» Home > In the News

Tortoises and Alligators in the Arctic – where it is night for six months of the year

11 September 2010
Geology

At http://geology.com/press-release/tortoises-alligators-on-ellesmere/ … being Ellesmere Island in the high Arctic, north of Greenland. Millions of years ago tortoises and alligators thrived on the island – and endured darkness for six months of the year. I did notice this article elsewhere but passed it over – but it seems geologists appear to take it seriously. The key of course is temperature – in this instance, during the Eocene era. The paper was written in a manner that suggested it was tied, not just to AGW funding, but the global warming that is happening right now – and attempt to relate assumed Eocene global temperatures to the insignifican warm blip of the 1990s.
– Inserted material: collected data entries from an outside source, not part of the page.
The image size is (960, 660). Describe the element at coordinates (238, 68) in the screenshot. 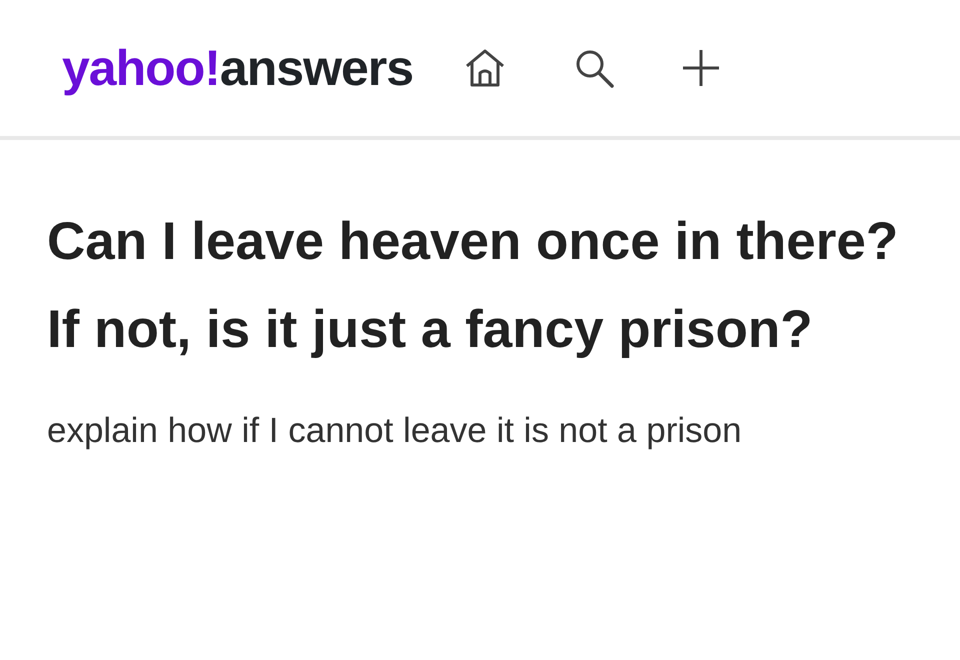

I see `site-logo: yahoo!answers` at that location.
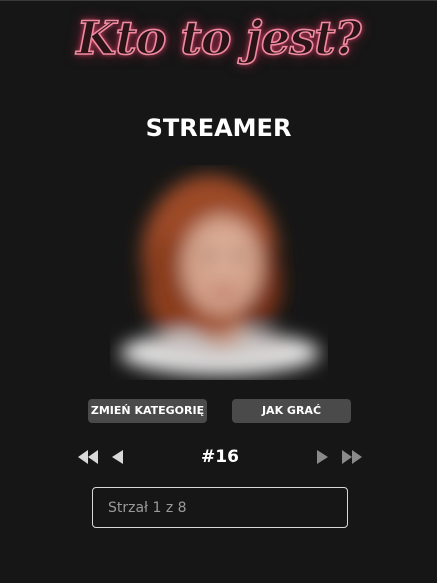  What do you see at coordinates (218, 0) in the screenshot?
I see `top-divider` at bounding box center [218, 0].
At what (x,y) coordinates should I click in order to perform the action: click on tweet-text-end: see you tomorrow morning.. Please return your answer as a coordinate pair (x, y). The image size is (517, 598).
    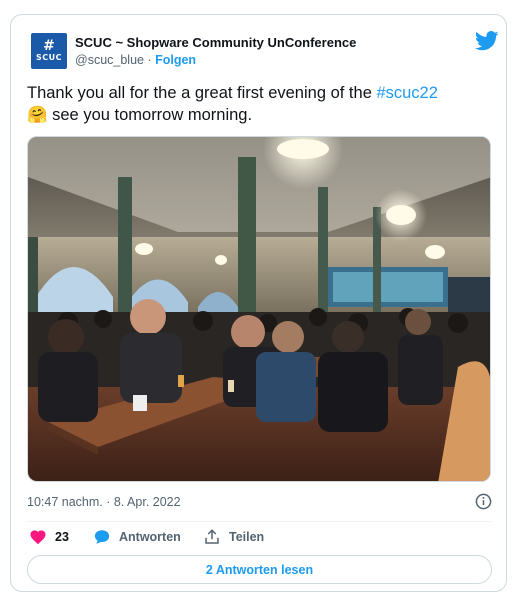
    Looking at the image, I should click on (150, 115).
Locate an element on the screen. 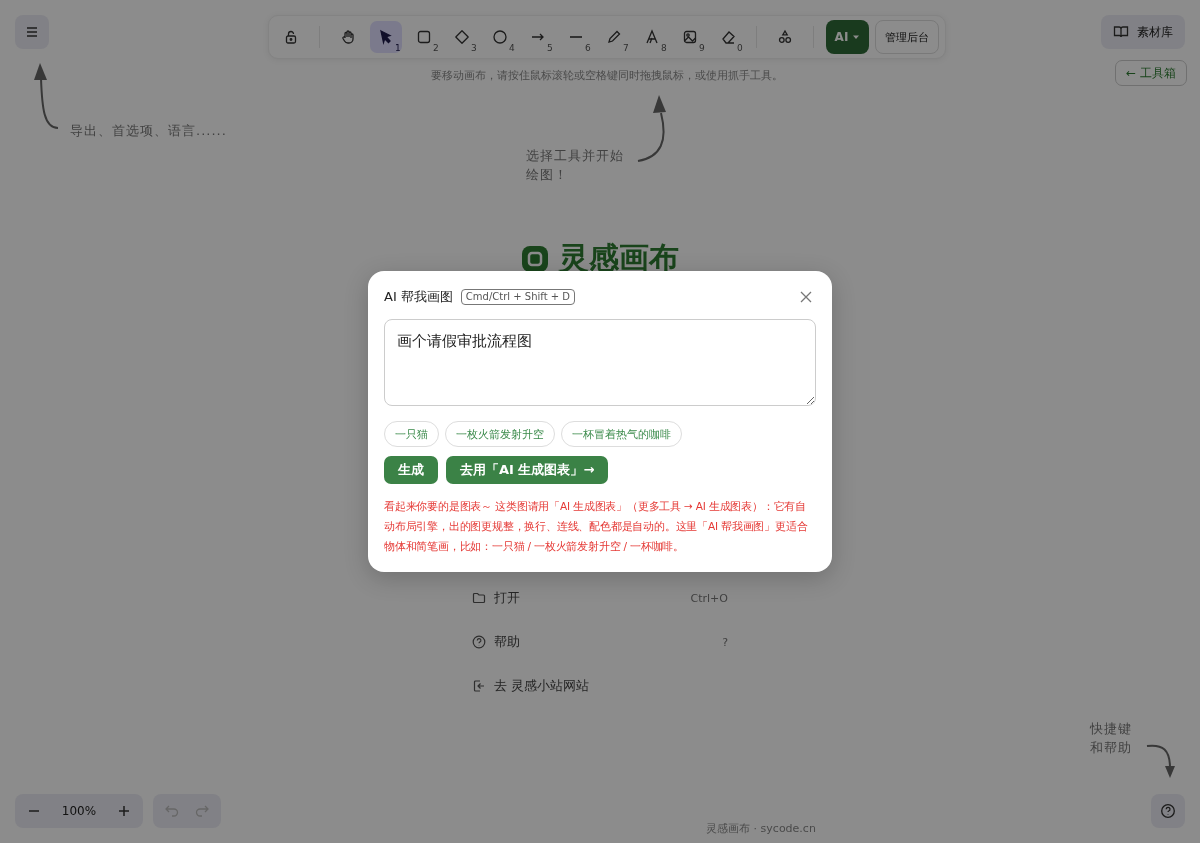 The image size is (1200, 843). menu-icon is located at coordinates (32, 32).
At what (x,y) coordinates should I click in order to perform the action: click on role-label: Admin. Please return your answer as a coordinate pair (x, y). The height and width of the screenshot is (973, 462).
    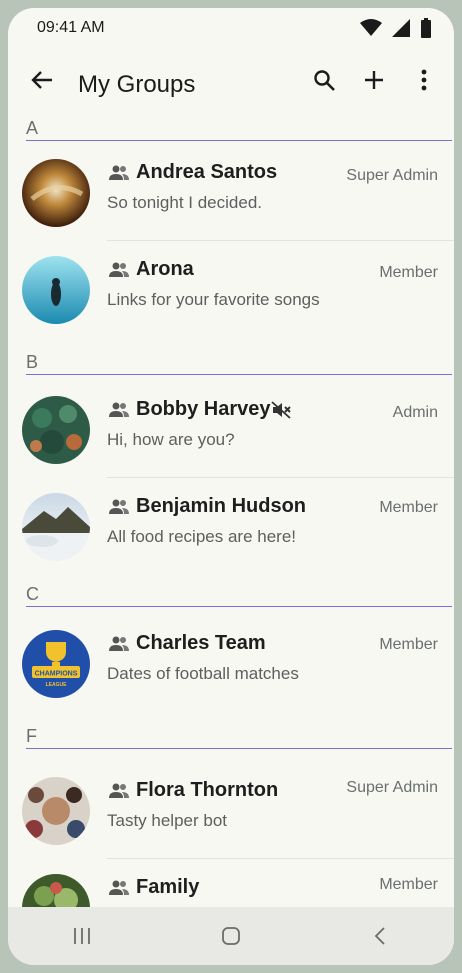
    Looking at the image, I should click on (415, 412).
The researchers found evidence it did not fall below freezing point on Ellesmere Island in the Eocene (published in Earth and Planetary Science Letters August 2010, Fricke et al) and had the kind of climate enjoyed in the swampy zones of SE North America (such as the Everglades). The idea of pole shift is excluded – and continental drift at a greater rate than currently assumed. The finds are completely understandable if Ellesmere Island in the Eocene was somewhere near the latitude of Louisiana or Florida of today. Why such evidence is used as a prop to AGW alarmism can only be explained by dollars – but other areas of research are suffering in the process. An outbreak of a new mutant of wheat rust has spread across East Africa and the Yemen into the Middle East and has the potential to threaten the world’s food supplies – yet only nominal funding is available. Global warming is a theory that is increasingly looking as if it is dead in the water and its major advocates as greenback hungry (a modern form of gold fever). Meanwhile, if there is a shortfall in global wheat crops people may starve – but that might satisfy Malthusian elements in the AGW faith.